Measure a Snowball
You may be interested in measuring the snowfall in your area. On Mt. Washington, the highest peak in the Northeast, snowfall is measured in a galvanized bucket. The snow in the bucket is melted down to determine the water equivalent. The bucket is changed every six hours. You and your child may want to try this at your house during the next snow storm. Discover how much water is in snow!
colander or strainer coffee filter scoop of snow bowl measuring cup galvanized bucket (optional)
What to do:
- If possible, print out these directions. Read them through with your child.
- With your child, gather everything you'll need.
- Ask questions about snow, such as: What happens when snow melts? Is there anything left? What do we know about snow?
- Let your child make a small snowball and place it in a colander or strainer lined with a coffee filter. Place the colander over a bowl.
- Periodically, check on the progress of the melting snowball.
- Together, observe what is left in the filter.
- Invite him to pour the water from the bowl into the measuring cup to see how much liquid is in the snowball.
- After one observation, predict how much water will be in another snowball. Vary the size of the snowballs and compare the results.

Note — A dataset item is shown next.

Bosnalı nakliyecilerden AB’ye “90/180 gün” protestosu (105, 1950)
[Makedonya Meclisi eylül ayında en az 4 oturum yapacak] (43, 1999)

Let's Talk: Ideas to Explore Together.
- How much water do you think is in a snowball?
- Why do you think meteorologists measure snowfall?
- Can you think of other ways to measure snowfall?
Snowflakes are crystals of ice that are clustered together. The clusters usually gather around dust or chemicals in the air. Therefore, when snow melts, water should be left behind. Snow acts like an insulator to small plants in the winter by keeping them safe from the extreme cold. In the spring, when the snow melts, the water feeds rivers and lakes providing water for animals to drink.